§ 阅读节选:
所以,当我饿了、哭了的时候,他只会手足无措地扯着嗓子喊我妈过来。
在我四五岁的时候,有一次,我妈出去办事,没办法带我,于是就把我托付给了老安。
大概那次,老安决定好好履行一下“父亲”的职责,我妈刚出门不久,他就兴致勃勃地煮了好大一锅粥,然后给我盛在碗里,一个劲儿地叫我多吃。
也许是我不想驳老安的面子,也许是那个时候我的脑子真的不太好用,我看着老安殷切的脸,乖乖地把那碗粥吃得一口不剩。
老安高兴极了,转身又给我盛了一碗来,我又吃光了。
吃到第四碗的时候,老安终于想起来开口问我:还吃么?
我摸摸肚皮,如释重负地摇了摇头。
看着我如西瓜般圆鼓鼓的肚子,老安着急了,抱着我去院子里兜圈儿,一边兜还一边说:吃多了走一会儿就好了。
后来的好长一段时间,妈妈都会拿这件事儿当笑话说,老安听了也只是呵呵地笑,颇有些不好意思。
上幼儿园的时候,第一次考试,我拿了双百。
放学回家,把两张红艳艳的卷子拿给老安看。
老安笑得嘴都合不拢,两只眼睛眯起来,在阳光的照耀下,就好像一朵喜滋滋的太阳花。

来自数据源的条目:
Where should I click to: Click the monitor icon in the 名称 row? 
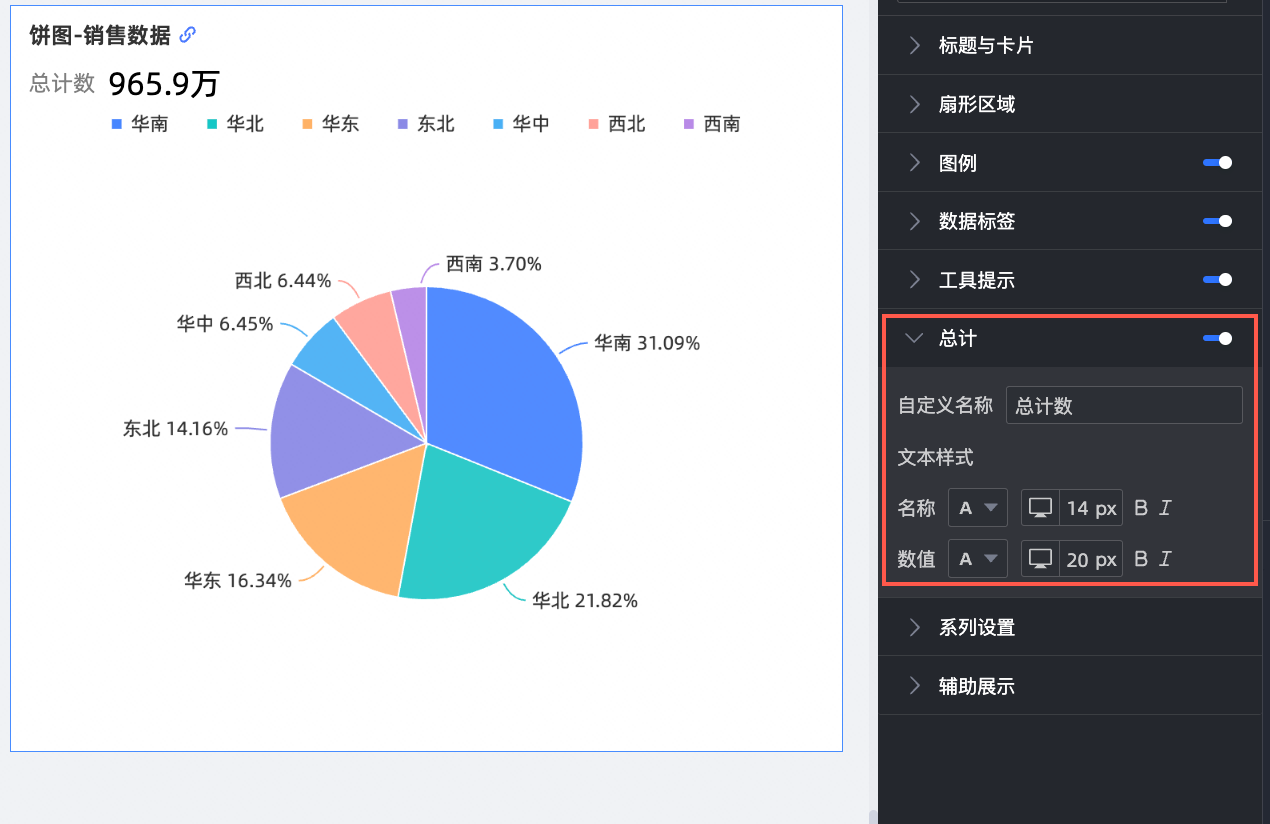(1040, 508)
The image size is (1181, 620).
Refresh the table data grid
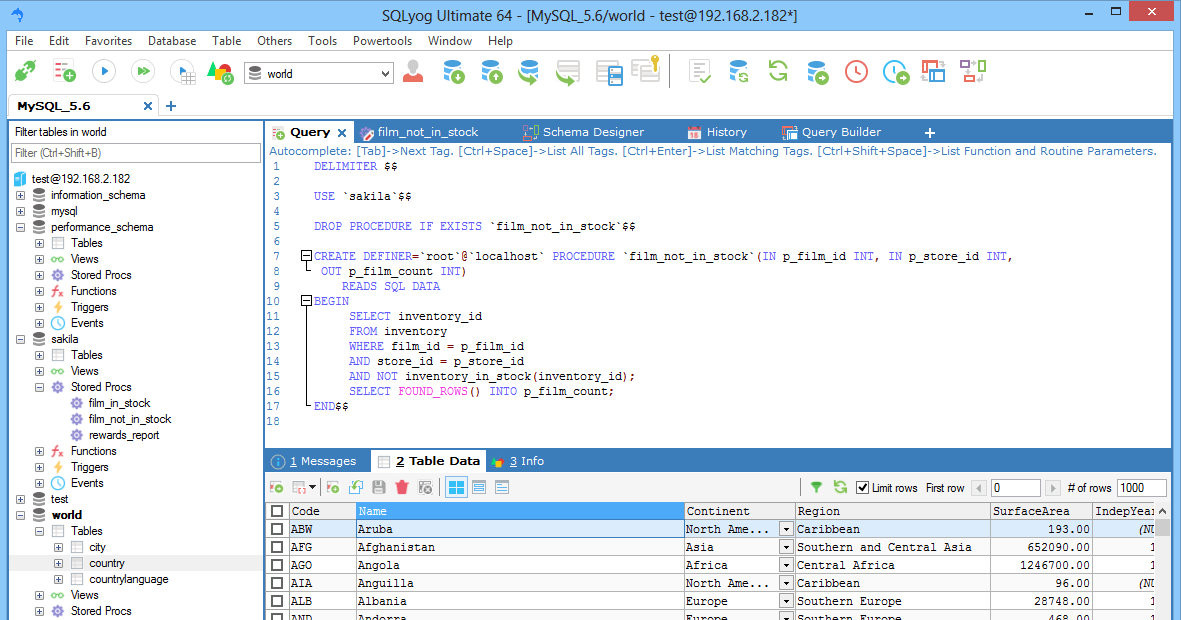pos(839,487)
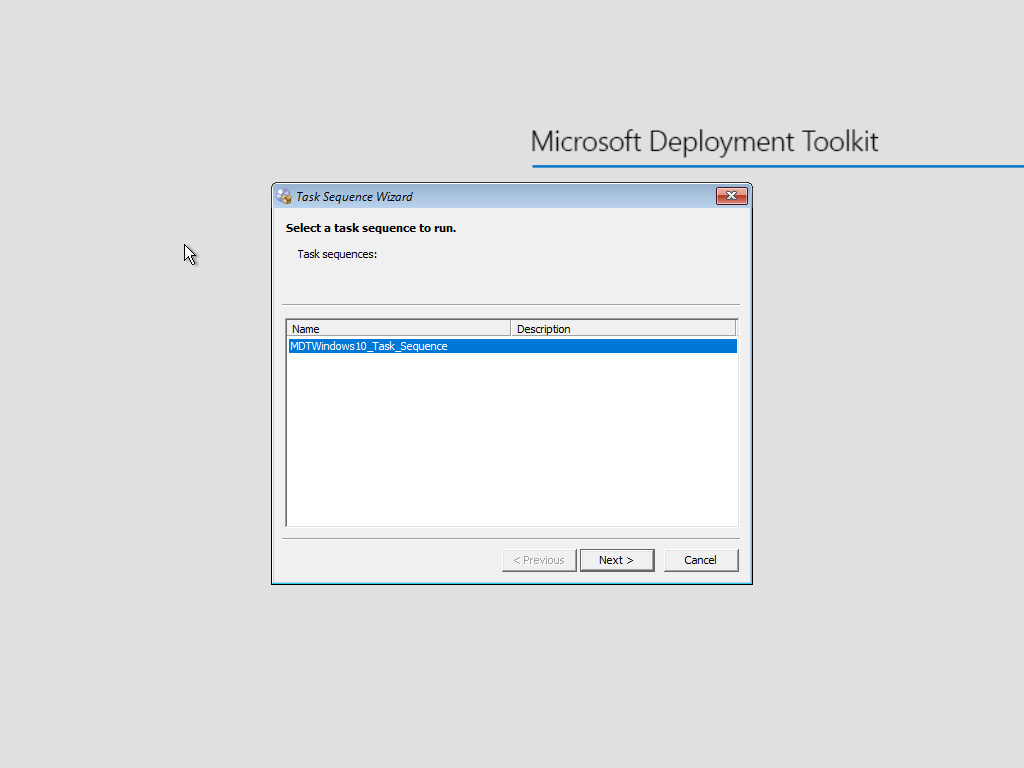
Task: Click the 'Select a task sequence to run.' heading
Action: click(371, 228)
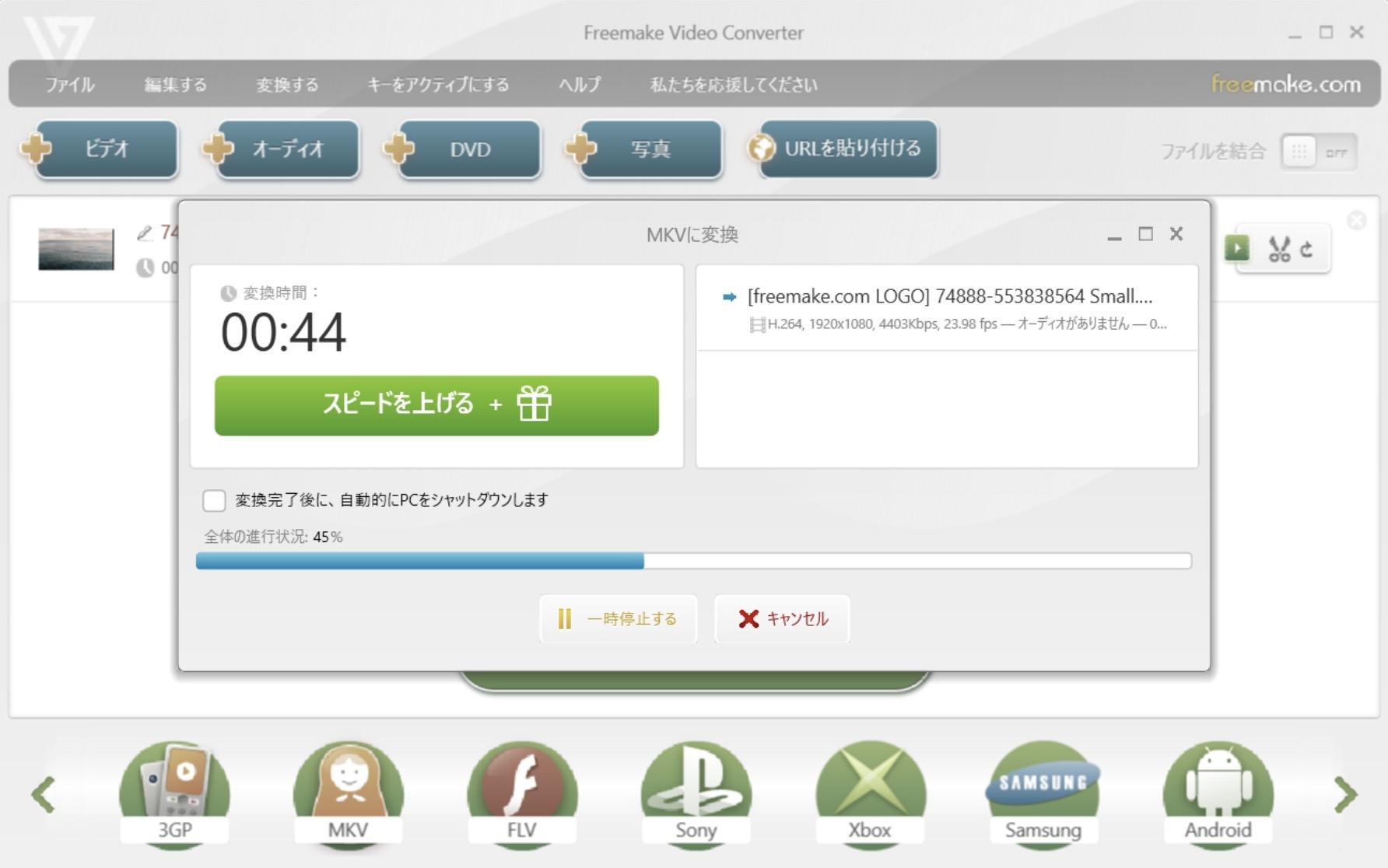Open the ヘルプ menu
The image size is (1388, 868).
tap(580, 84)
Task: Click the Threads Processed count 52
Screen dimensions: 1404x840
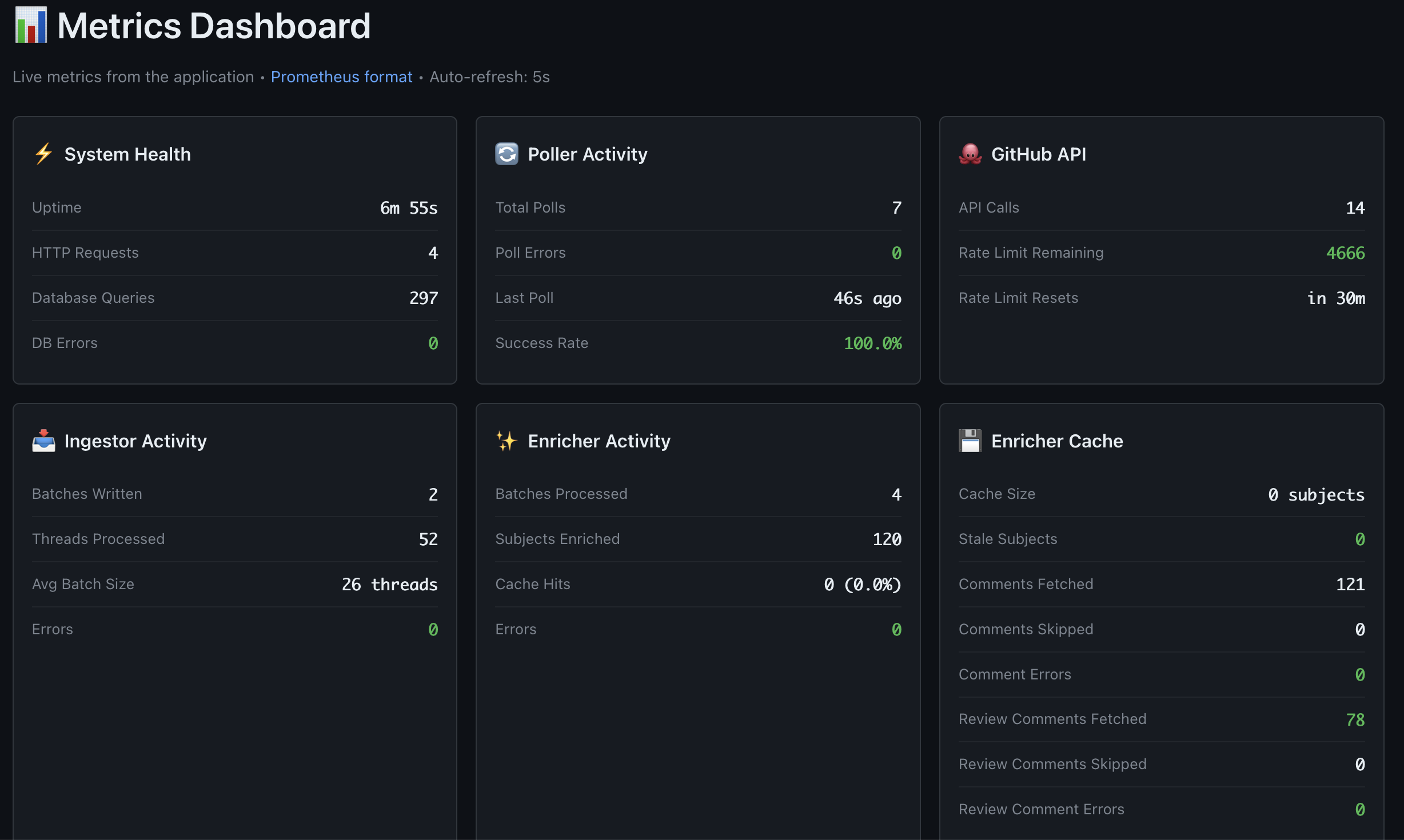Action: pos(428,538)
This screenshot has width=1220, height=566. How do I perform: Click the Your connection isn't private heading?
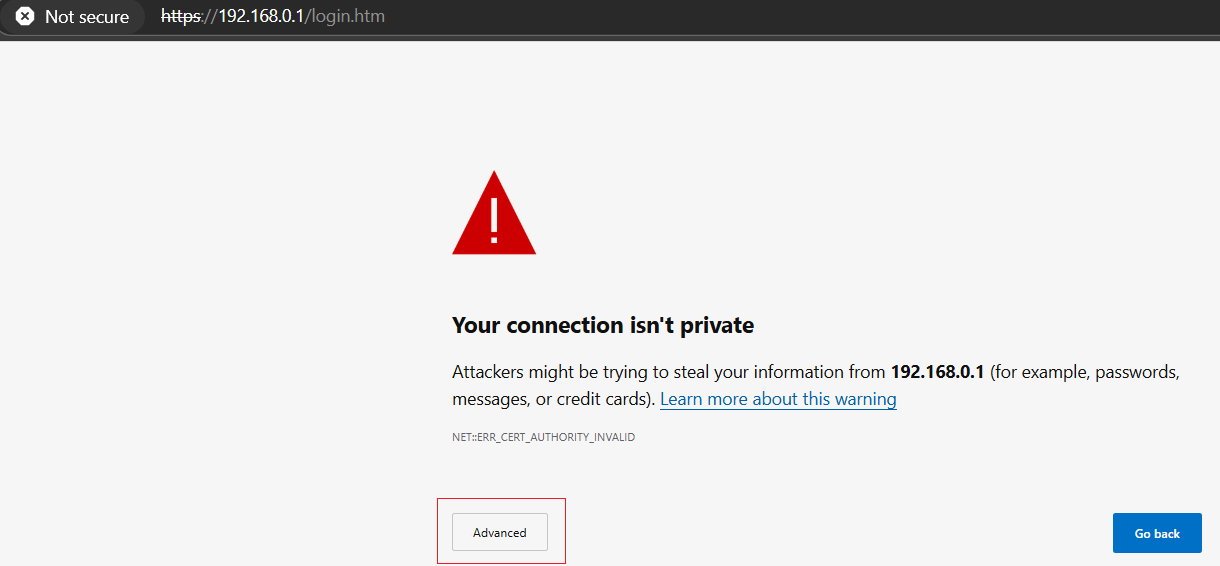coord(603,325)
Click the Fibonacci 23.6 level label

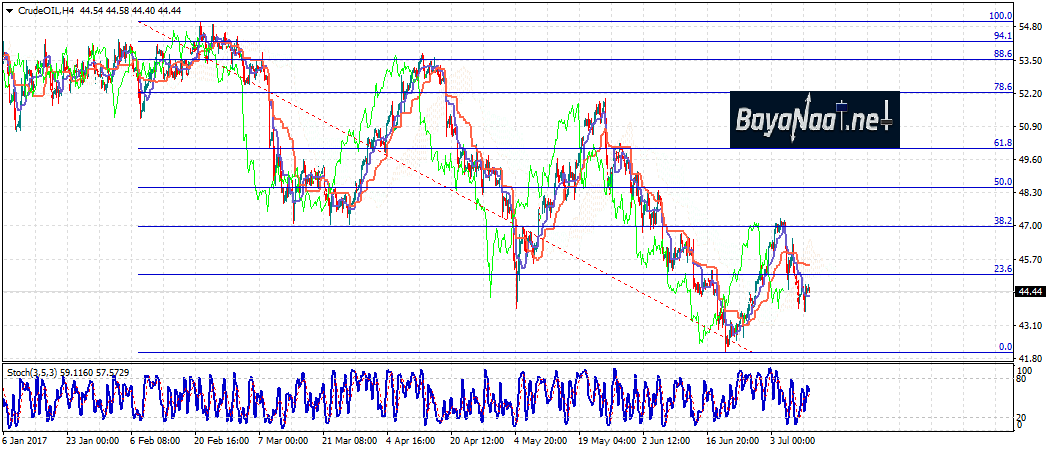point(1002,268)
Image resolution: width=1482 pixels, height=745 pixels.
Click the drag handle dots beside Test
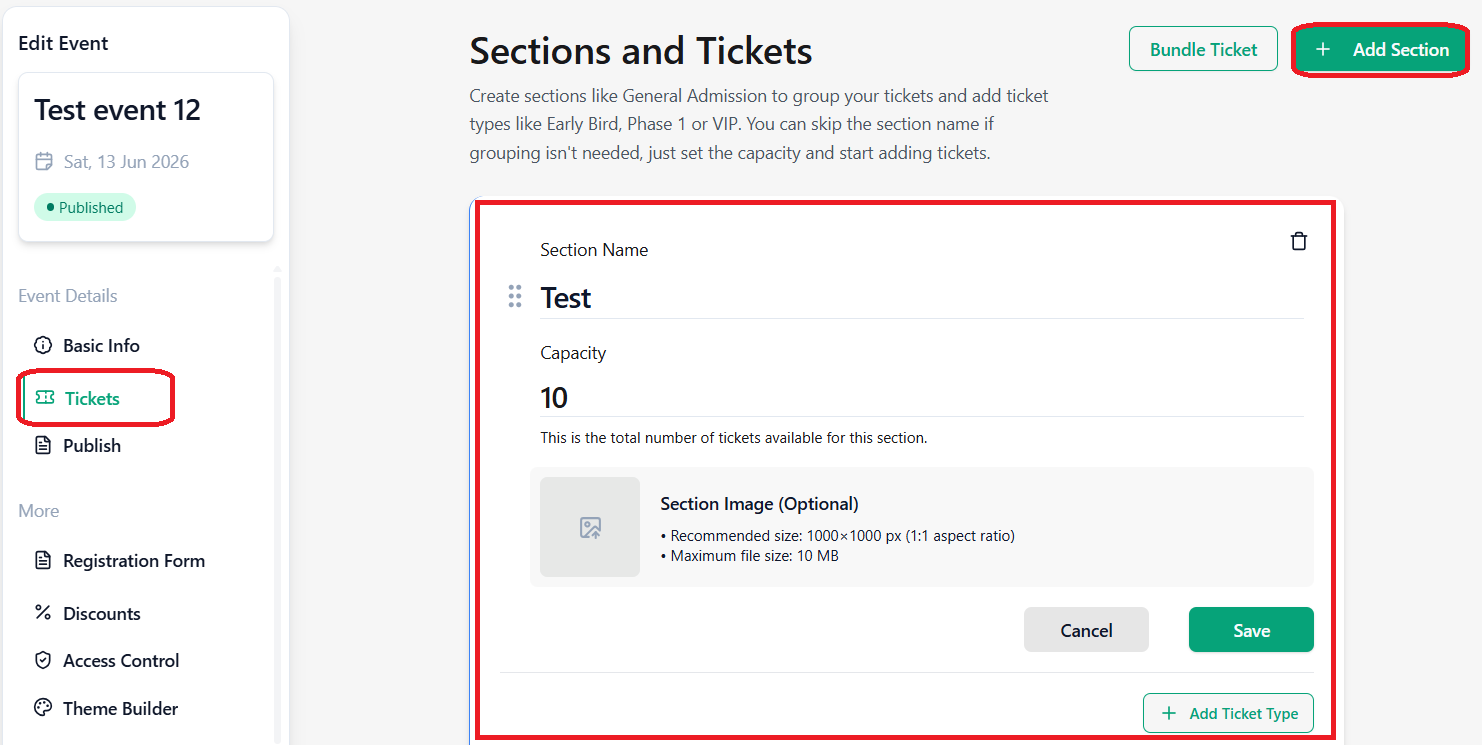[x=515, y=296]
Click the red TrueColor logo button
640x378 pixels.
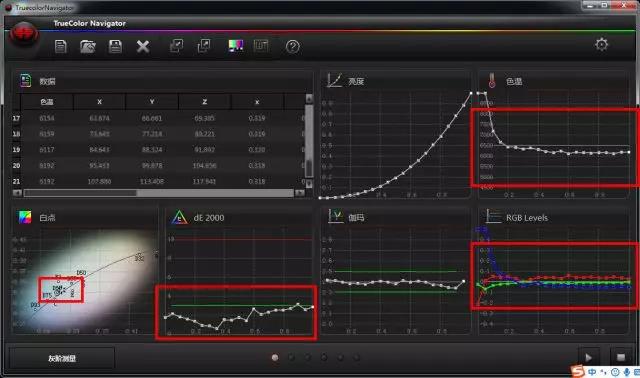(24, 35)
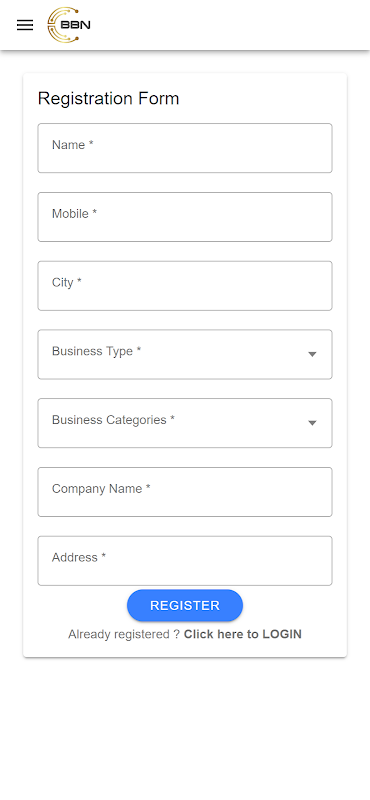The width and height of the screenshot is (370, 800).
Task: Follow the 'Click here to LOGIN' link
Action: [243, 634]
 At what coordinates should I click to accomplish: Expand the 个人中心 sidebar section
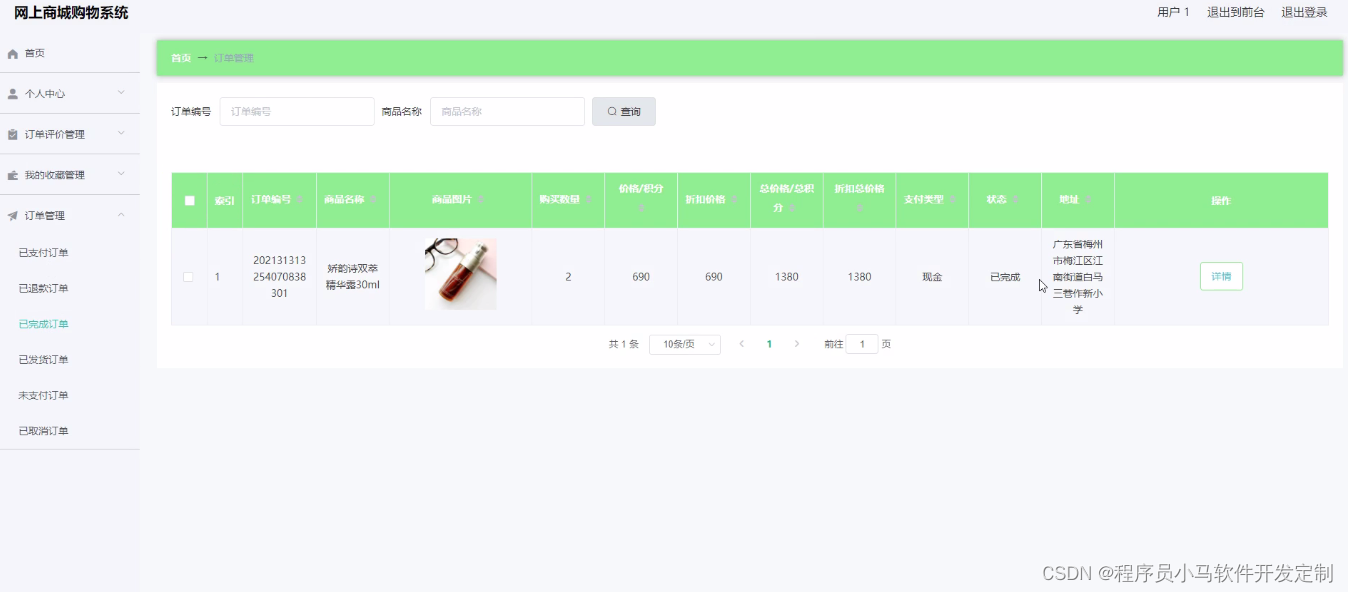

§ 练习题目:
1. 从清单中找出所有含有字符串“Task”的行，逐一摘录出来，大小写必须一致。
2. 请接着这段回忆老安的文字往下续写，从节选最后一句之后开始。

§ 依次作答:
1.
Task: Click the 'Select a task sequence to run.' heading
Task: Click the Threads Processed count 52
Task: Follow the 'Click here to LOGIN' link

2.
所以,从那个时候开始,老安就对我严格要求,大概是因为,他觉得我是个念书的好苗子吧!因为这个,学生时代的我,真心承受了不小的压力。
上初中的时候,两个班一百多个学生,说来也奇怪,每次考试,我总是排第三,不会再靠前,也不会再往后。
初三那年,我暗下决心,每晚都看书到深夜,只为了向老安证明他没有看走眼。
到末考的时候,我排名年级第二。第一名是个留级生,总分比我也高不了多少。
回到家之后,我把成绩单放到显眼的桌子上,美滋滋地等着老安来夸。
没想到,老安瞥了一眼之后,只说了一句话:怎么不是第一呢?
听了他的话,我哭了好久,觉得自己挺委屈,努力了那么久,居然只换来这样一句话?
于是,不再那么费心念书了。常常,看着那些难懂的化学方程式,我会赌气地把书扔到地上,当然只是我一个人的时候,老安在的时候,我不敢。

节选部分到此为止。